A metà dicembre, trentaquattro richiedenti asilo afghani sono stati espulsi dalla Germania, dopo il rifiuto delle loro domande di asilo. In totale, sono stati in cinquanta a dover salire sull’aereo in partenza per Kabul, ma nel frattempo sedici erano già spariti nel nulla. Questo rimpatrio interveniva in applicazione dell’accordo firmato il 2 ottobre scorso a margine della Conferenza di Bruxelles sull’Afghanistan tra l’Unione europea e Kabul, in virtù del quale l’Europa prevede di rimandare indietro ottantamila rifugiati afghani, il cui asilo è stato rifiutato dai paesi del vecchio continente. Gli afghani rappresentano il 20 per cento dei migranti entrati in Europa nel 2015. Si tratta del secondo più grande gruppo di rifugiati, dopo i siriani. Secondo il ministero dell’interno tedesco, la Germania conta 11.900 profughi afghani che devono essere espulsi, ma 10.300 beneficiano di un rinvio. «Angela Merkel vuole dimostrare di non essere soltanto la cancelliera che accoglie i migranti, ma anche colei che applica in materia di diritto di asilo le leggi del suo paese, che prevedono che un migrante la cui domanda viene rifiutata debba essere rimandato nel paese di origine», afferma Ulrich Pöner.
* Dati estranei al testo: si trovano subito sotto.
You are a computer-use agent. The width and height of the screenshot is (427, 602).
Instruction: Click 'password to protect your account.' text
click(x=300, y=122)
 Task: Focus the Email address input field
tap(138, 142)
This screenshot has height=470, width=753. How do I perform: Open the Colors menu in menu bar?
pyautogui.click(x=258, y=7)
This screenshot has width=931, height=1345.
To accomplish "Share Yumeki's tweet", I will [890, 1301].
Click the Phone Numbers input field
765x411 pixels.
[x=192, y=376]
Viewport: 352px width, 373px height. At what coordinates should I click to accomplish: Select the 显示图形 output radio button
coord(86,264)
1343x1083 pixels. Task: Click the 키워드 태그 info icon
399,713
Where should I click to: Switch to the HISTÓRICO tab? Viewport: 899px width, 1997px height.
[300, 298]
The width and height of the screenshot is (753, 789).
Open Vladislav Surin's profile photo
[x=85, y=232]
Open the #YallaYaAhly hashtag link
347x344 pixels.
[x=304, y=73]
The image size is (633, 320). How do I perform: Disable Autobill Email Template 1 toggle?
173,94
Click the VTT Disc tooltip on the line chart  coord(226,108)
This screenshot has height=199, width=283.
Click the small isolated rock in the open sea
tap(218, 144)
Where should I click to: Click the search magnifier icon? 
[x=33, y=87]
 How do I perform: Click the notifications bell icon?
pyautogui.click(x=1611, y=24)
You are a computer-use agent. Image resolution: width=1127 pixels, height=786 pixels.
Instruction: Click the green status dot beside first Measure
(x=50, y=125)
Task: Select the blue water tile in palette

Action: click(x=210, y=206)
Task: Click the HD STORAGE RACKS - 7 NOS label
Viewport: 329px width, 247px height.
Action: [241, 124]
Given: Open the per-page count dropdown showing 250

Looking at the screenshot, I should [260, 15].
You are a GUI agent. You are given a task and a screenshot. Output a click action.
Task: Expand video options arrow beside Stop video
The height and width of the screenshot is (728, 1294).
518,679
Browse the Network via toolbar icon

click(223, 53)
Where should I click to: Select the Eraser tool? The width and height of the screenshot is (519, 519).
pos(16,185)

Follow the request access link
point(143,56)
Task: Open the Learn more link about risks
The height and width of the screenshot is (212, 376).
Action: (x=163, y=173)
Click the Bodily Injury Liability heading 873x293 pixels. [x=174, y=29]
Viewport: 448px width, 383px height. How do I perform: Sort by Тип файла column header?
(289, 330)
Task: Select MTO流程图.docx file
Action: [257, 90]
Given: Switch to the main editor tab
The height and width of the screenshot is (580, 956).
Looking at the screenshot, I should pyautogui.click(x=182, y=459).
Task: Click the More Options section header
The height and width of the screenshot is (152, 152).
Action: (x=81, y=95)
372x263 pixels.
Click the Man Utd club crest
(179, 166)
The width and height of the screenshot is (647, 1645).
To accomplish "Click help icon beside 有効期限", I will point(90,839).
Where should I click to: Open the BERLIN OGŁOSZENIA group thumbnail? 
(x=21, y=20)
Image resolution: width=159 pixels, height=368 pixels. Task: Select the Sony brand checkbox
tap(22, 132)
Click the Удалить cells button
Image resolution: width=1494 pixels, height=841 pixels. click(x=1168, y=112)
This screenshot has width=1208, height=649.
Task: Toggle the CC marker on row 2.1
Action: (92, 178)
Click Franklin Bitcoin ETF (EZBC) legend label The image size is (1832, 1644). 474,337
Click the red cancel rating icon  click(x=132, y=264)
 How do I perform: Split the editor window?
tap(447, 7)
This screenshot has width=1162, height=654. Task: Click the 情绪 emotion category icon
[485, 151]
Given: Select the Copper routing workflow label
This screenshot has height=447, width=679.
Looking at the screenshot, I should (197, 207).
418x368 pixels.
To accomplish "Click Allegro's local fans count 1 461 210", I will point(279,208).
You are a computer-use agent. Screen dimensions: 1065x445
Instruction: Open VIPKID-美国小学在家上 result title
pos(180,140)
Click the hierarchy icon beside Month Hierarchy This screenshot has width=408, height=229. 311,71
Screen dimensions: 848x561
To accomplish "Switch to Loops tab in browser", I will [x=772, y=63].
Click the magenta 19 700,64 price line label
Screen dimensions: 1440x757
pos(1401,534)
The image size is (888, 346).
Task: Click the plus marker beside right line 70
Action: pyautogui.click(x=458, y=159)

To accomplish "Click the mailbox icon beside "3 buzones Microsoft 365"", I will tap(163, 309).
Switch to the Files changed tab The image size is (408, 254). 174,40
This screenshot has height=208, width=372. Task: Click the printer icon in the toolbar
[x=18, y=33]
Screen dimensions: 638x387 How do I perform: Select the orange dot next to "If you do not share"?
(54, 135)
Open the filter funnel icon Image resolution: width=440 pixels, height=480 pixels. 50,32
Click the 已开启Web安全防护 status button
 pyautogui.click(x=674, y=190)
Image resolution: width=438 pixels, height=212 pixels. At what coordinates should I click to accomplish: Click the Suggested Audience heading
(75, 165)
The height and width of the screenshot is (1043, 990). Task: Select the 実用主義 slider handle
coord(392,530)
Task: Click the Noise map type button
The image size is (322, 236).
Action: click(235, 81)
In effetti, l’inasprimento della politica di accoglienza dei migranti voluto dal governo tedesco (criticato dopo aver autorizzato oltre un milione di profughi a entrare in Germania nel 2015) ha anche fini politici. Angela Merkel si presenterà per un quarto mandato nel settembre prossimo. Nella corsa alla cancelleria, dovrà affrontare un rivale di peso, l’ex presidente del Parlamento europeo Martin Schulz, designato ufficialmente candidato del Partito social-democratico il 24 gennaio scorso. Una competizione i cui primi perdenti potrebbero essere, purtroppo, i richiedenti asilo in Germania.